The Amplitude Problem — Summary
Priya keeps a small cactus on her desk that she has not watered in three weeks. It seems fine. She cannot tell whether this means cacti are resilient or whether this one is dying in a way she has not learned to read. She has approximately the same relationship with the forty-seven papers open in her browser tabs, each one about maternal health interventions in districts like hers.
She is not struggling with misinformation. Misinformation has a shape you can learn to recognize: missing sources, implausible claims, obvious bias. What fills her screen is worse. It is information. Properly sourced, internally consistent, published in places that used to mean something.

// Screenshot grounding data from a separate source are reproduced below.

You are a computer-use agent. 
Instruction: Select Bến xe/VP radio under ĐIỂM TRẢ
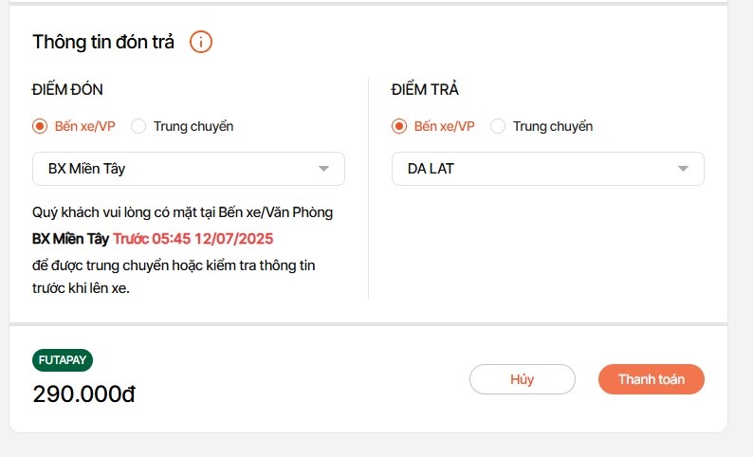[x=399, y=126]
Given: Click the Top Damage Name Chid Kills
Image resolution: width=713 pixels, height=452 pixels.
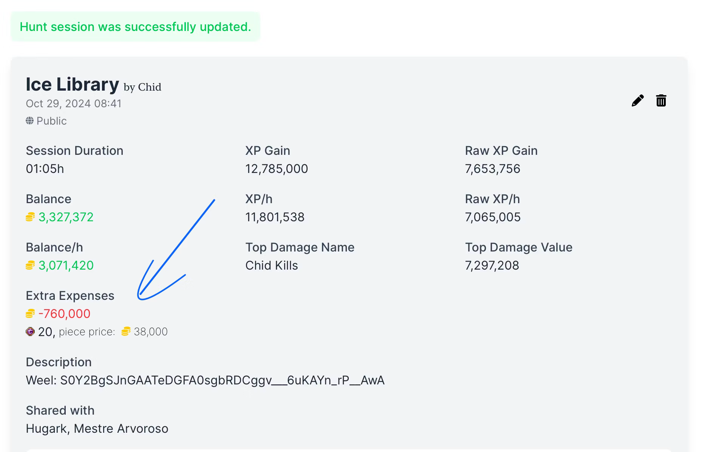Looking at the screenshot, I should pos(272,265).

Forty-seven papers, and she cannot find the signal.
There are approximately 1.2 million recipes for chicken biryani on the English-language internet. Nobody finds this distressing, because the feedback loop is built into the domain. You cook it. You taste it. You know. This is what filtering looks like when it works: imperfect mechanisms adequate to a domain where reality provides feedback on a human timescale.

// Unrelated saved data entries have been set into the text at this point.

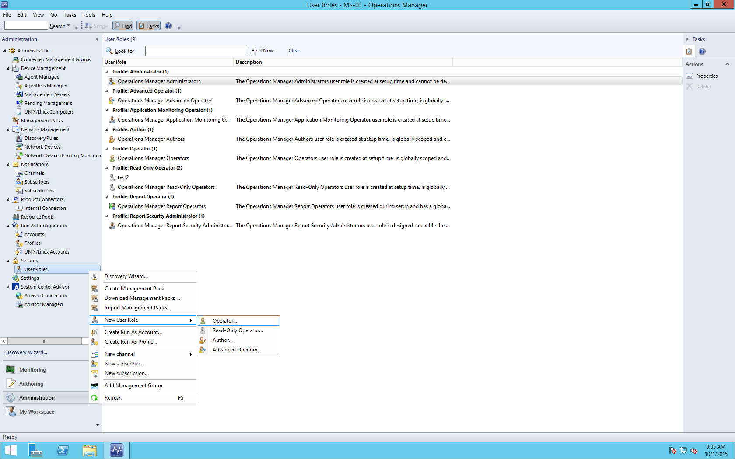Click the Refresh icon in context menu
The width and height of the screenshot is (735, 459).
pyautogui.click(x=95, y=398)
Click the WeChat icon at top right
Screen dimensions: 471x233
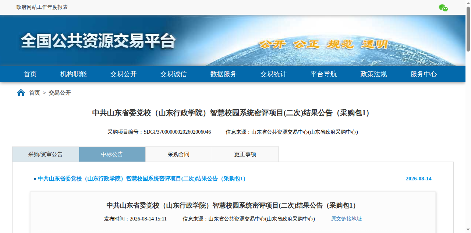443,8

Most of what we learned about managing information abundance was learned in domains like this. Search engines, review systems, social networks: all biryani-tier solutions that assume someone in the chain touches reality and reports back. That assumption held for a long time. It is breaking now, and the break is not where most people are looking.

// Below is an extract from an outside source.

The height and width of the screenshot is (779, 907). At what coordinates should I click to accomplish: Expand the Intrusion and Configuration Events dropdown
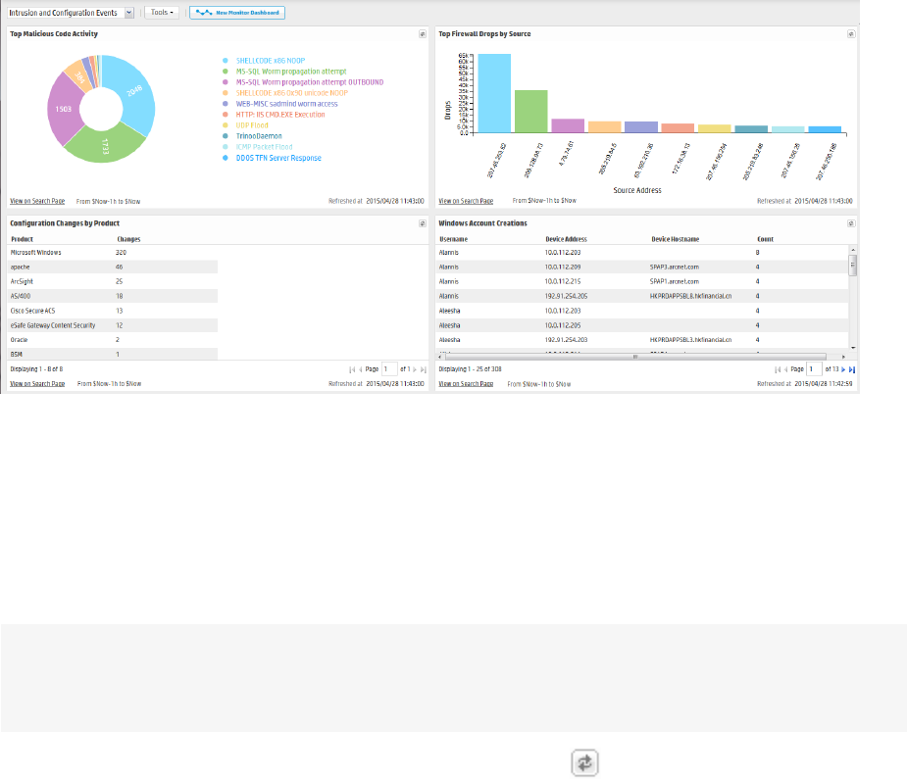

Before AI writing tools, the global corpus of serious-looking research was constrained by production cost. Writing a paper was hard. Getting it reviewed was slow. The friction was not a good filter or a fair one, but it kept the ratio of signal to noise within the range of human cognitive capacity. That world is over. Not because AI introduced falsehood, but because it removed the production cost that kept volume proportional to effort. The floor rose. Every paper now looks competent. Every abstract is well-structured. The markers that used to correlate, however imperfectly, with someone having actually done the work no longer correlate with anything at all.
The amplitude problem breaks differently across three tiers. In the kitchen tier, where feedback is personal and fast, existing filters mostly hold. In the clinic tier, where reality provides feedback slowly, distantly, and through institutions, the old heuristics have been rendered inoperative without replacement. This is Priya’s tier. In the abstract tier, where there is no ground truth and the membrane was always the scarcity of qualified evaluators, volume overwhelms the membrane without penetrating it. The signal is still there. The people who could identify it no longer have enough hours in their careers to find it.
The word matters. This is not a volume problem but an amplitude problem. AI amplifies signal and noise with equal fidelity. In the old world, the difference between knowledge and belief was partially legible in the effort required to express each one. Writing carried traces of contact with reality. AI erases those traces by making the surface quality of all writing converge. When everything reads like it was written by someone who knows what they are talking about, the reader’s ability to distinguish expertise from fluency collapses.
What we have not lost is truth. The papers describing interventions that actually work still exist. What we have lost is the set of ambient, imperfect, socially constructed mechanisms by which a thoughtful person could find truth without already knowing it. The heuristics have not been disproven. They have been rendered inoperative by a change in the production environment.
What Priya needs is not a better search engine or a smarter ranking algorithm. Not an AI that summarizes papers for her, because a summary of noise is still noise, just shorter. She needs a way to ask a different question: not which of these is right, but which of these was here. Which one carries the traces of someone who stood in a clinic like hers, counted patients like hers, watched what happened over months in conditions she would recognize.
She picks up the small plastic watering can she keeps behind her monitor and gives the cactus a little water. Not much. Overwatering, she has read, kills more cacti than neglect.
Somewhere in her tabs, there is probably a paper about that too.